◆ Text passage:
- - - - -

Monday, 21 January 2008

Greenmongering pits poor against planet

                                 tata_nano_0110

Pictured above is the world's cheapest car: the Tata Nano.  The entry level model retails at just US$2500.  Its makers hope to sell over a million Nanos a year, and at that price and in one of the world's most populated markets, you wouldn't bet against them.  The market for which the Nano is intended and in which it will be built is India.  Ratan Tata, the entrepreneur responsible, told Time magazine he expects it to revolutionise life for poorer families:

Tata hopes the Nano will help millions of poor people around the world — the "Bottom of the Pyramid" in developing world marketing-speak —switch from two wheels to four.

It's impossible to overstate the boon for the word's poor of such a car.  As Brendan O'Neill says at Sp!ked Online, instead of "having to rely on overcrowded, unpredictable public transport or sweating everywhere by pushbike," "millions of people in the developed and very quickly developing world [can instead enjoy] the freedom, flexibility and – yes – status offered by a car."

- - - - -

◆ Data records:
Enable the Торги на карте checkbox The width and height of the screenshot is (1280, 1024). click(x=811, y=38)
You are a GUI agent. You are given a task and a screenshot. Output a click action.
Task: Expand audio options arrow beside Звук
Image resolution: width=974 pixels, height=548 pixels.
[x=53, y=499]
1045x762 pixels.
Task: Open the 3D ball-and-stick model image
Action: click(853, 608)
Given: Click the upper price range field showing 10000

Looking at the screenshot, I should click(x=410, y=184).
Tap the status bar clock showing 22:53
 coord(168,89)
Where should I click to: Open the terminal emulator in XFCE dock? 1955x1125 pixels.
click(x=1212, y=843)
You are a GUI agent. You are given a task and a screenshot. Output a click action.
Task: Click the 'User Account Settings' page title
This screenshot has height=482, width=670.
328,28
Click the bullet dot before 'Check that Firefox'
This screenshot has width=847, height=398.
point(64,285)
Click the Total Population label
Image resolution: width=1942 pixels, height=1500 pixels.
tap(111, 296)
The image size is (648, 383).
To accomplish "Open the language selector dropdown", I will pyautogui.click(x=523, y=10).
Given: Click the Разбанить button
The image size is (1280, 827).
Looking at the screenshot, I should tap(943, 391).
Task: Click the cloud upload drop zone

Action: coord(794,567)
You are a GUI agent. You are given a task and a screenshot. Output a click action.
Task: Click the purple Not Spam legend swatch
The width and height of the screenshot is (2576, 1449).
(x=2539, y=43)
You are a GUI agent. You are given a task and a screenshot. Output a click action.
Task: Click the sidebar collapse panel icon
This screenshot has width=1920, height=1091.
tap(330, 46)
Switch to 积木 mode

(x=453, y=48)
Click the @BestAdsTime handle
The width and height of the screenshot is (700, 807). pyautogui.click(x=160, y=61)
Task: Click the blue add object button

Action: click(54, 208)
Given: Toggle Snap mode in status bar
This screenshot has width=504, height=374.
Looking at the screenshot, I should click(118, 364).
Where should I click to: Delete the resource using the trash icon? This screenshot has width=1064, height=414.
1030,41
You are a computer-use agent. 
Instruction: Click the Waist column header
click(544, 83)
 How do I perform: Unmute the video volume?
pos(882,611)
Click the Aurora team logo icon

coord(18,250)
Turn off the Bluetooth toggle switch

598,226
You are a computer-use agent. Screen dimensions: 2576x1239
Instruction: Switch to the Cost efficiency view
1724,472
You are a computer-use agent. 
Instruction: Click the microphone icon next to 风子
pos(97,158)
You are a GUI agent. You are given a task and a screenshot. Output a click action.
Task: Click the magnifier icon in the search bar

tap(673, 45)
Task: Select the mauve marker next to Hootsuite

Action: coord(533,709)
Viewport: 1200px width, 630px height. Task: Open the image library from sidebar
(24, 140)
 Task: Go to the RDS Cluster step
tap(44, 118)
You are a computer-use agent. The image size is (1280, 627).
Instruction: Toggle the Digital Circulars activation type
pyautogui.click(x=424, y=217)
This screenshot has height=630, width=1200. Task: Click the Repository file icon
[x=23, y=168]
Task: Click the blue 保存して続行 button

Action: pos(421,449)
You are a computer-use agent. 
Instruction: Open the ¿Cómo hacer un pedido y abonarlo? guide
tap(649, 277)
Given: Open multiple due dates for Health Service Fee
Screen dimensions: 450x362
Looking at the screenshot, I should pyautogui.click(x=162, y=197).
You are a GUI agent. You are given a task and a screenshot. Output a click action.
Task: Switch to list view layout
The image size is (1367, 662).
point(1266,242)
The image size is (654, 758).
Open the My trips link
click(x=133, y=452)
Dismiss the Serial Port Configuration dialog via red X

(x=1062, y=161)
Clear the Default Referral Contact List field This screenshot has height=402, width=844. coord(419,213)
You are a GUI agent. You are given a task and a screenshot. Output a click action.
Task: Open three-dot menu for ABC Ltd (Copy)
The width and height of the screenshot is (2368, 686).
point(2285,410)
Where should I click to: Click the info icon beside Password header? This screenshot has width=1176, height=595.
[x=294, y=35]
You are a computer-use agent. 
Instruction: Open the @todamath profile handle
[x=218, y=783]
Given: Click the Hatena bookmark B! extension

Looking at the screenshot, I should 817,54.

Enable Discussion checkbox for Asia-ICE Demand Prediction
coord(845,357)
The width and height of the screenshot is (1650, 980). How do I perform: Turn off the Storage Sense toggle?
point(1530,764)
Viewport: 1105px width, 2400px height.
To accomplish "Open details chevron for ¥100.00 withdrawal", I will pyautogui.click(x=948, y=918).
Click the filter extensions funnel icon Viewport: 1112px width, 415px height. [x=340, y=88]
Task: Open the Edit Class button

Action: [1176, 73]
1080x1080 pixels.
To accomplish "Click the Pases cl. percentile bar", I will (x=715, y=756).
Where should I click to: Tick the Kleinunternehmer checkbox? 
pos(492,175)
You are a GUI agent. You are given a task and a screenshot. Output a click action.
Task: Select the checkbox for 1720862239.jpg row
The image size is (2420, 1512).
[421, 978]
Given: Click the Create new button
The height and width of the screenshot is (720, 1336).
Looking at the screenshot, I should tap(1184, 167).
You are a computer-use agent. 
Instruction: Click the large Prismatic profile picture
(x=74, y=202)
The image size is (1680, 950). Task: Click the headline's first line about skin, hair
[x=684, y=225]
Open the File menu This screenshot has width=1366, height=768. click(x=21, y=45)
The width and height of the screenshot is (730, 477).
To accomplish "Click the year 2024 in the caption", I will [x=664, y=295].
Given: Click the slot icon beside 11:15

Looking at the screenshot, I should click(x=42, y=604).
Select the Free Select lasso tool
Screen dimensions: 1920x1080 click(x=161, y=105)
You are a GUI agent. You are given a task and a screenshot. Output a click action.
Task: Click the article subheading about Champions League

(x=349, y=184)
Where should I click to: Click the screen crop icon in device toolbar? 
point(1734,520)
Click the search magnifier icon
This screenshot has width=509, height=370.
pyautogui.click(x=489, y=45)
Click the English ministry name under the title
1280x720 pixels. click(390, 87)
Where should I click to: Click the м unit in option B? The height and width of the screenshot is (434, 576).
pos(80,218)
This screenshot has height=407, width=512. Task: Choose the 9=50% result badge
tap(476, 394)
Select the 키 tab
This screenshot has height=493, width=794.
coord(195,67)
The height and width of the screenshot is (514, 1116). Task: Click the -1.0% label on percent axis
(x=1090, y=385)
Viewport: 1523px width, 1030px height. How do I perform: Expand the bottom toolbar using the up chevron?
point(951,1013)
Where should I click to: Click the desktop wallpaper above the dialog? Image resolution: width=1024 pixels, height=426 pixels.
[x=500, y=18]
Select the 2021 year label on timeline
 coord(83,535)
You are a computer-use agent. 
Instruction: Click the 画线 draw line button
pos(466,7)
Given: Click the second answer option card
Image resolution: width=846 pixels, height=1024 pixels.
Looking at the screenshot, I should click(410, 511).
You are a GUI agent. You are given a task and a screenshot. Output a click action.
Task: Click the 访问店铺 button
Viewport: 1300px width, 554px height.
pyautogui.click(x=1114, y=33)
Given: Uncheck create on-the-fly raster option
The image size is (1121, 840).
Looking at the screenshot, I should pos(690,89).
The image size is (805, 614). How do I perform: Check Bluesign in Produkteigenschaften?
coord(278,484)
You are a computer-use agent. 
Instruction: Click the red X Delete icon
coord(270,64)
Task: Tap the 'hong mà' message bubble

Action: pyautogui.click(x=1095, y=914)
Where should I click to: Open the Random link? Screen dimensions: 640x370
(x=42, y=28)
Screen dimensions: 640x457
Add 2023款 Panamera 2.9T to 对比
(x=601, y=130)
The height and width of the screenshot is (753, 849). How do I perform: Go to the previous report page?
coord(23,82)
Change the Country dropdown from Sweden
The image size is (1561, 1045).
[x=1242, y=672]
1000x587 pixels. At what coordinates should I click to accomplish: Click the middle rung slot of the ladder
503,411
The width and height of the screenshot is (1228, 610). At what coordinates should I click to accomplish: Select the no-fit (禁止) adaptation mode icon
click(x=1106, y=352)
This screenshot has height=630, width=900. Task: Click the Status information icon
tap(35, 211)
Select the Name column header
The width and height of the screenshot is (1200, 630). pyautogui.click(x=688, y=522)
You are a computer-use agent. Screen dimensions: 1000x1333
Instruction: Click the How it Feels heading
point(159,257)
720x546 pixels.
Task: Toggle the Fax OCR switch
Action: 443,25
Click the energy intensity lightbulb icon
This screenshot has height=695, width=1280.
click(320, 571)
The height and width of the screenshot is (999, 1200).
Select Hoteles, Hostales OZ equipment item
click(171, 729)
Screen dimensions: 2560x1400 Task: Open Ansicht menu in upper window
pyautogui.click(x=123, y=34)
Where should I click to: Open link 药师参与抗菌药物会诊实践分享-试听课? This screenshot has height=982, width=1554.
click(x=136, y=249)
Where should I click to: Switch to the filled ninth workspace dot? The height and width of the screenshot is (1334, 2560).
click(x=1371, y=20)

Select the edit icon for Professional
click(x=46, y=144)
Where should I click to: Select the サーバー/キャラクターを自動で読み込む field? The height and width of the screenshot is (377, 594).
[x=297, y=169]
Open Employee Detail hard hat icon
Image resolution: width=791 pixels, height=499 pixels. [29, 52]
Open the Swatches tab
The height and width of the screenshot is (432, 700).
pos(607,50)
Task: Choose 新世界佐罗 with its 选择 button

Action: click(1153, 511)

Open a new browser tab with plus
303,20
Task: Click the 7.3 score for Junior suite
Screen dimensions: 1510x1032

- - - - -

◆ Challenges:
1. Answer these from the Tata Nano post:
(a) What is the retail price of the entry-level Nano?
(b) In which country will the Nano be built and sold?
(c) At which publication does Brendan O'Neill make the quoted argument?
2. Reproduce the data rows between the lines holding "Where should I click to: Click the screen" and "coord(195,67)", inclusive.

◆ Solutions for each task:
1.
(a) US$2500
(b) India
(c) Sp!ked Online

2.
Where should I click to: Click the screen crop icon in device toolbar? 
point(1734,520)
Click the search magnifier icon
This screenshot has width=509, height=370.
pyautogui.click(x=489, y=45)
Click the English ministry name under the title
1280x720 pixels. click(390, 87)
Where should I click to: Click the м unit in option B? The height and width of the screenshot is (434, 576).
pos(80,218)
This screenshot has height=407, width=512. Task: Choose the 9=50% result badge
tap(476, 394)
Select the 키 tab
This screenshot has height=493, width=794.
coord(195,67)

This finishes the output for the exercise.